Librarian's grim pilgrimage to murder trial in Oakland

March 05, 2002

By Glenn Chapman
STAFF WRITER

OAKLAND -- For the past month, Louise Hass has made a routine pilgrimage from her hotel to the courthouse where the man accused of stabbing her son dead is on trial for his life.

The slight, soft-spoken librarian has watched respectfully from a wooden seat each day of the proceedings against accused killer Willie Green since opening arguments Feb. 4.

Defense attorney Dan Horowitz cracked Hass' composure Monday as he depicted the witnesses as untrustworthy, the prosecutor as a conniving racist, and the family as hungry for a "human sacrifice."

"I was shocked," Hass said outside Alameda County Superior Judge Philip Sarkisian's courtroom. "I came to represent my son. ... Mr. Green's fate is up to the jury and society."

Hass has taken time off from her job as manager of library services at St. Vincent's Hospital in Indiana to attend Green's trial, which could end with Green sentenced to death if convicted.

Green confronted 27-year-old Charles Hass after he and his boyfriend, Aaron Merritt, stepped out of Bay Area Liquors at the corner of Peralta and 12th streets at 10:30 p.m. Jan. 27, 2001, according to Merritt.

Green claimed to be a police officer and pulled Hass into the shadows next to the store, said Deputy District Attorney Michael Nieto. An unknown man referred to in court as "scarface" then held Charles Hass while Green tried to rob him, according to the prosecution's case.

Merritt, now 29, told jurors he was stabbed in the lung by Green when he went to Hass' rescue. Merritt said he whacked Green in the head with a bottle and freed Hass, who ran with Merritt to his apartment. Hass was stabbed by Green during the robbery bid and fell dying to the floor of Merritt's apartment, Nieto told jurors.

"The evidence in this case cries out for verdicts of guilty as charged of first-degree murder and attempted murder," Nieto said. "Aaron Merritt was not afraid to point his finger at the man who killed Charles Hass, and who almost killed him."

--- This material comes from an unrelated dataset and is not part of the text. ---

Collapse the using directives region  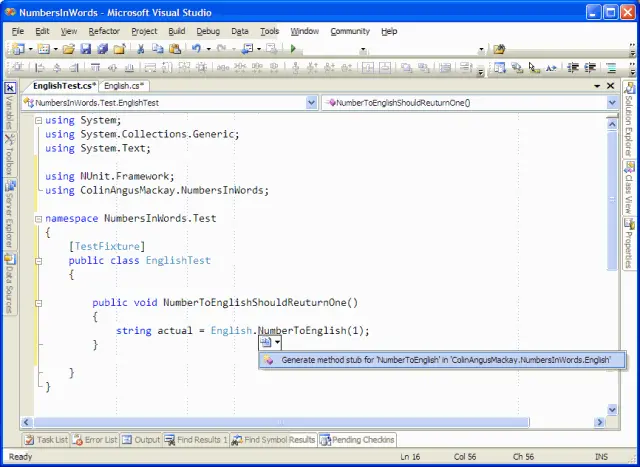(38, 121)
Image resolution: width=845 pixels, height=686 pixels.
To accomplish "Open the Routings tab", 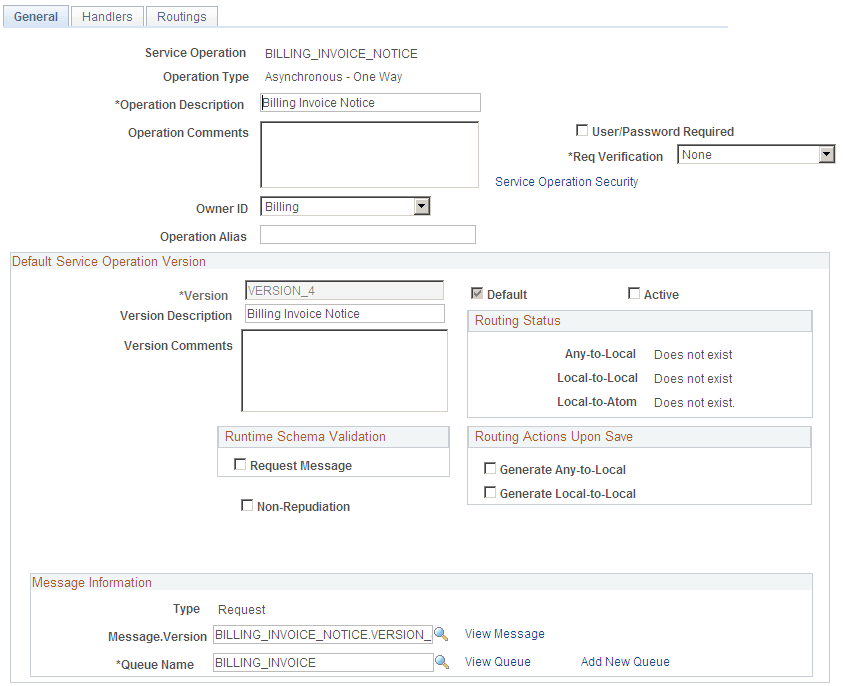I will click(x=181, y=16).
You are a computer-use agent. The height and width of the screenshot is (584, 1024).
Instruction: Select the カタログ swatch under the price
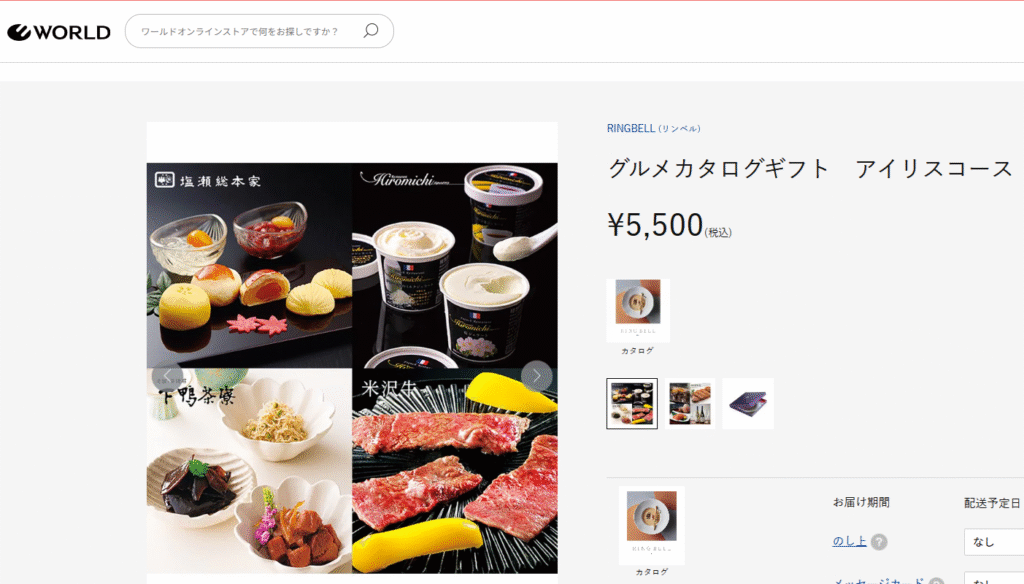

Horowitz countered that the stress of that night left Merritt's recollections unreliable.

"There is no doubt in my mind Willie Green did it," Merritt said outside Sarkisian's courtroom Monday. "The defense can hope everyone on the jury ignores the truth."

Others whose testimony incriminated 45-year-old Green can't be trusted because of criminal associations and convictions, Horowitz said. Many witnesses were brought from jail or prison to take the stand. Green's past includes robbery and shooting a woman dead, according to court records.

"When you have evil events, with drug sellers and others of that ilk hanging out at Peralta and 12th at 10:30 at night, you don't expect to have angels as witnesses," Nieto told jurors. "Because witnesses come here in a jumpsuit and have a sheriff sitting next to them does not mean you throw everything they say in the trash."

Horowitz suggested Nieto filtered blacks from the jury and coaxed witnesses into falsely implicating Green, who is African American. Merritt is white, as was Hass. Green is a victim of mistaken identity, according to Horowitz and his co-counsel, James Giller.

"You cannot convict to please the Hass family; we don't have human sacrifice in America," Horowitz said.

Horowitz's attacks on the prosecution, and police, disturbed Merritt and Louise Hass, who both spoke of being impressed with the professionalism and dedication of Nieto and Oakland police detectives.